ЖЕНЯ: Какими словами рассказать мне о моем ужасном, ложном, отчаянном положении?.. Меня измучили одиночество и неясность. Я не знала, куда себя девать. Было такое ощущение, будто я впрыгнула в утлую лодчонку и оттолкнулась от берега. Все мои замыслы рушились. К Алеше вернуться я не могла: я была бы никчемным человечишком, если бы вернулась просто так, ни с чем. Он просто презирал бы меня. А папа все не ехал, и я изнывала от злости на него. А лодка все дальше и дальше отходила от берега, ее уносило на самую стремнину, и я готова была кричать о спасении.

Я буквально кидалась на каждый звонок телефона; надеялась, что позвонит Алеша. Если бы он позвонил и сказал бы слово, только одно слово: вернись, — я побежала бы, бросив все, не оглядываясь. Я уже начала ненавидеть свою просторную квартиру с ее порядком и тишиной, и наша каморка с промороженным оконцем казалась самым прекрасным уголком на земле. Раньше я думала: на свете нет ничего дороже свободы. Она возвышает человека, она опьяняет, как вино. Ни обязательств, ни забот, ни режима! Но оказывается, нельзя быть свободной самой по себе, нельзя быть свободным от прошлого, как бы ни был человек свободным. А прошлое, когда я оставалась одна, подступало вплотную, хватало за плечи и без стеснения поворачивало к себе лицом. И совесть моя как будто съеживалась под строгим, не прощающим взглядом человека, обиженного мною.
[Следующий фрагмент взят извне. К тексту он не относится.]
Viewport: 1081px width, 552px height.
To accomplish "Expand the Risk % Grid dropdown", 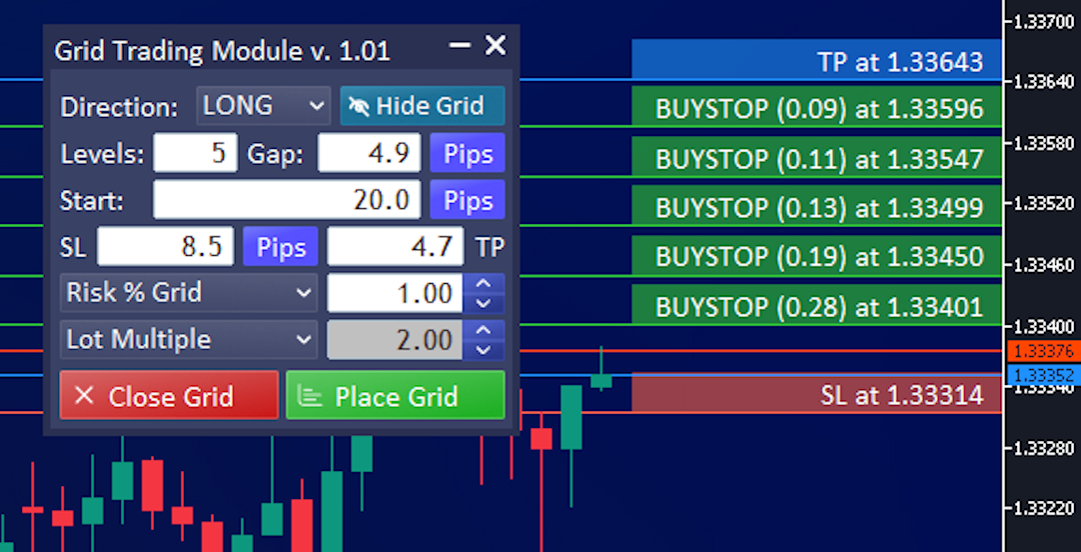I will (189, 293).
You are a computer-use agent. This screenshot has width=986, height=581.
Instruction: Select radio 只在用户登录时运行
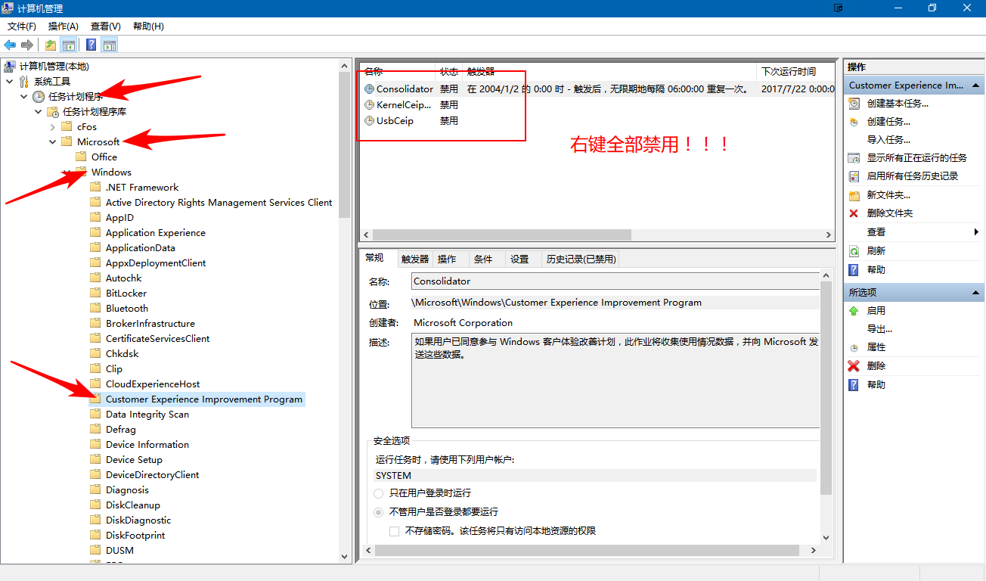378,493
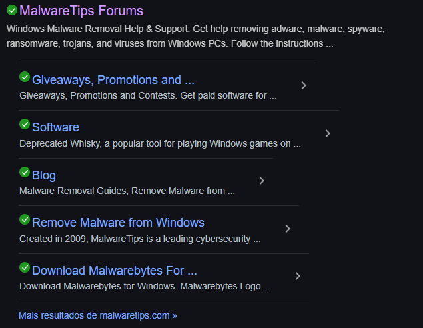Click green checkmark beside MalwareTips Forums title

[x=12, y=10]
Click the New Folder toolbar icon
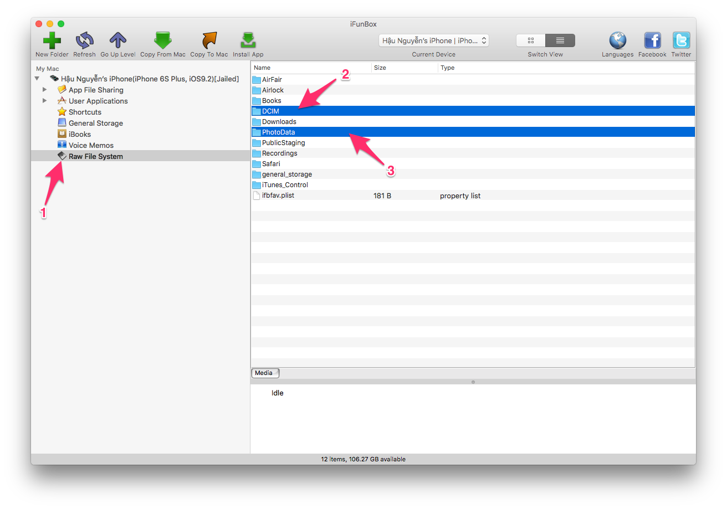Screen dimensions: 727x509 (52, 41)
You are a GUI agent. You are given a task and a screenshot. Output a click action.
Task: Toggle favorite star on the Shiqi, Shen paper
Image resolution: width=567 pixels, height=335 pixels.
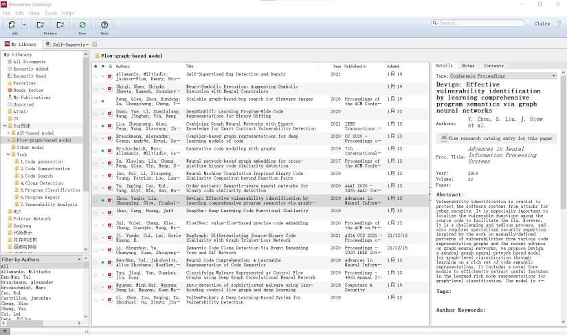(96, 88)
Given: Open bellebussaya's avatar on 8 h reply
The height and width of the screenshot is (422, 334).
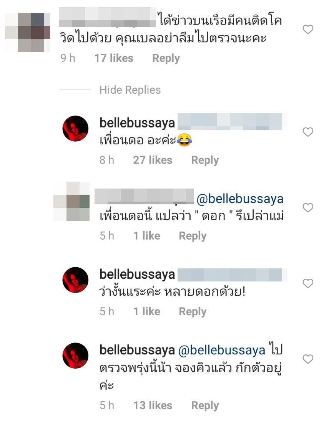Looking at the screenshot, I should coord(75,129).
Я пряталась от этого взгляда, отмахивалась, заслонялась книгами, отгораживалась стенами комнаты. Но он настойчиво преследовал меня, настигал и жег. Я бродила по квартире и повторяла один и тот же вопрос: «Ну, почему он так долго не едет, папа!..»
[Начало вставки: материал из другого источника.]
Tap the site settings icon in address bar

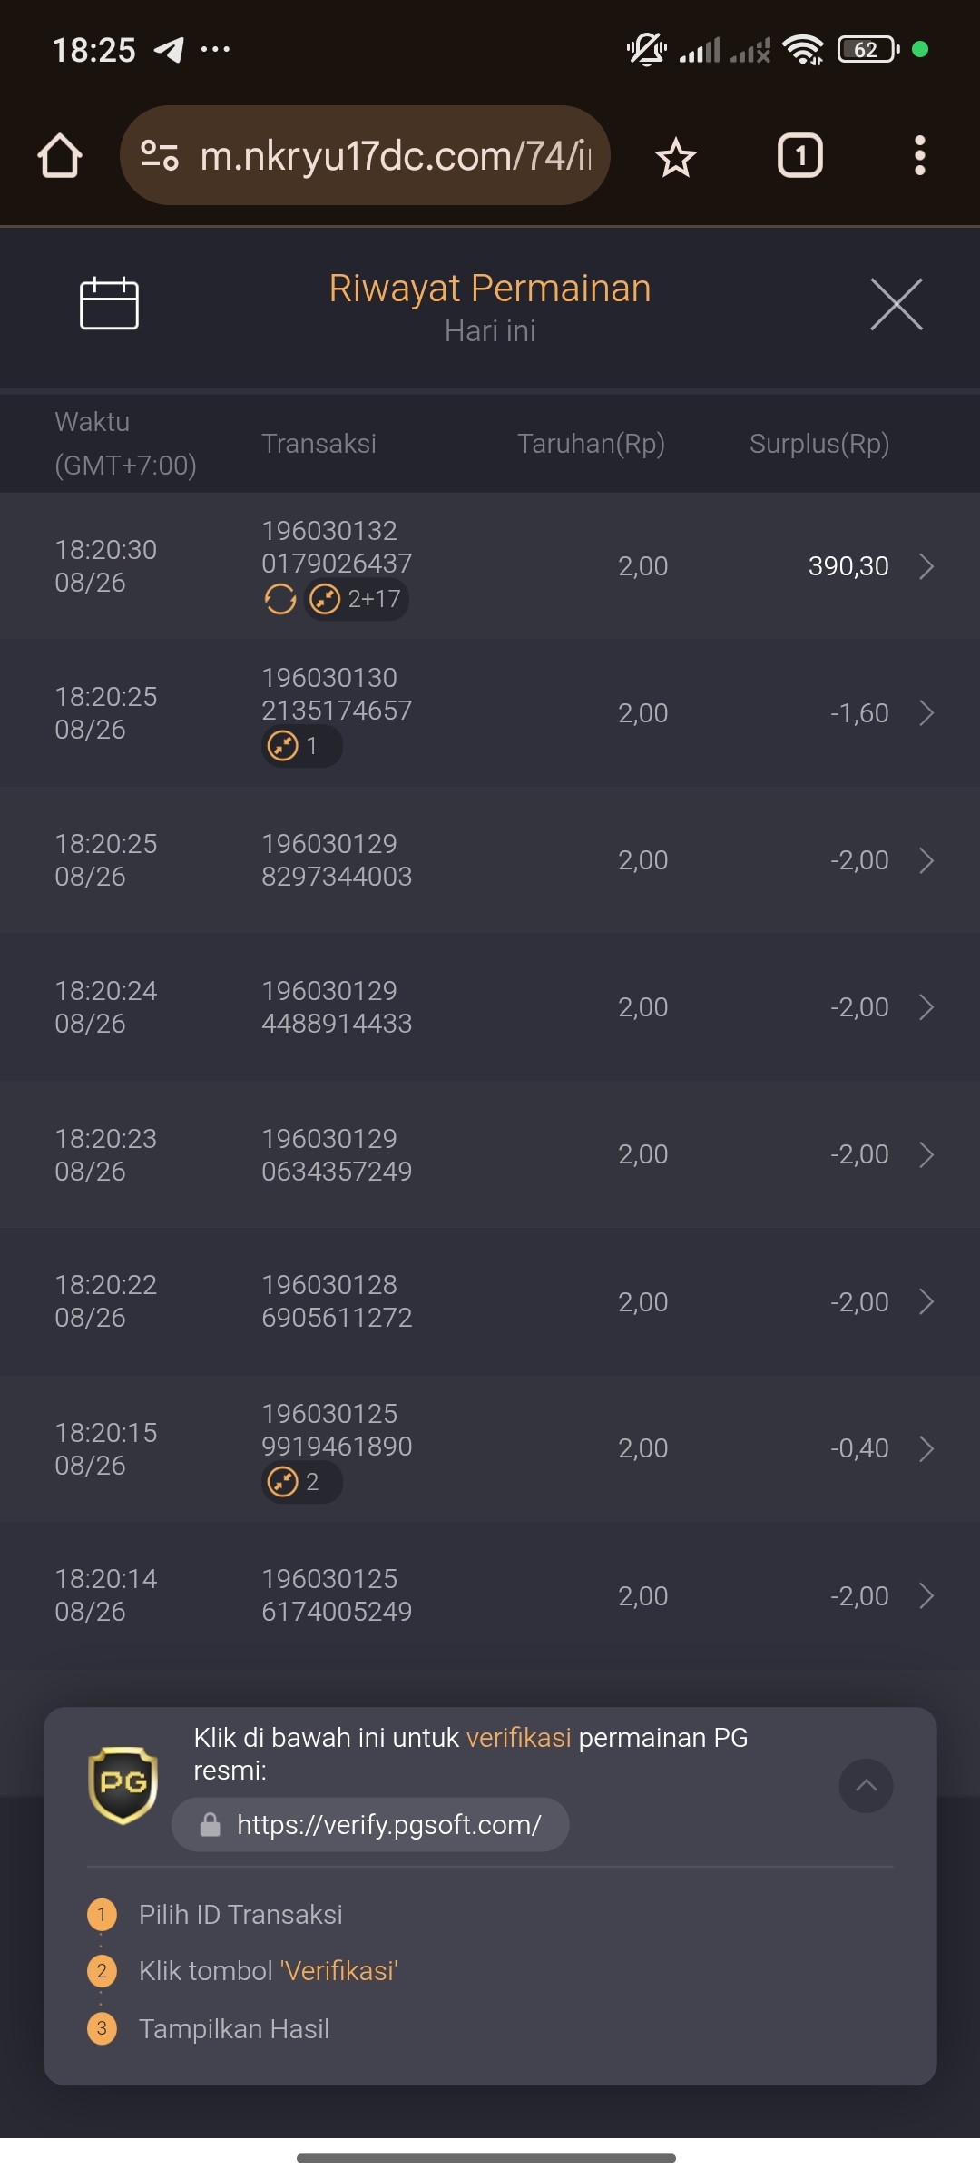pos(160,156)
Один раз за это время позвонила Елена. Мне сейчас страшно вспомнить встречу с ней.

От радости у меня на минуту пропал голос, я задохнулась, и на глаза невольно навернулись слезы: наконец-то вспомнила обо мне! Стула рядом не оказалось, и я села прямо на пол — подогнулись колени. Мама удивленно и осуждающе покачала головой.

Но радость моя была недолгой; голос Елены показался мне чужим, холодным и далеким.

— Ты одна? — спросила она. — Впрочем, все равно. Я сейчас зайду.

Я услышала, как она швырнула трубку. Короткие и частые сигналы, которые затем последовали, словно вонзились в сердце. Я заплакала — сидела в передней на полу и тихо плакала от обиды и несправедливости.

Мама, уходя на работу, остановилась передо мной, покачала головой сурово и сострадательно.

— Встань, — сказала она. — Как только не стыдно так себя вести! Совершенно pacкислa — никакого характера. Смотреть противно! Возьми себя в руки… Положи трубку на место.

Я поднялась и положила трубку на рычажок.

— Пошли папе телеграмму, — попросила я. — Пусть срочно выезжает…

Глаза у мамы потеплели, она улыбнулась.

— Хорошо, пошлю. — Она вынула из сумочки платок и вытерла мне щеки. — Ну, какая ты жена, ты — ребенок! Приведи себя в порядок и выйди погуляй на воздухе, а то зачахнешь.

— Не пойду. Буду сидеть так, пока папа не приедет…

Мама со сдержанным раздражением вздохнула, но ничего не сказала, ушла.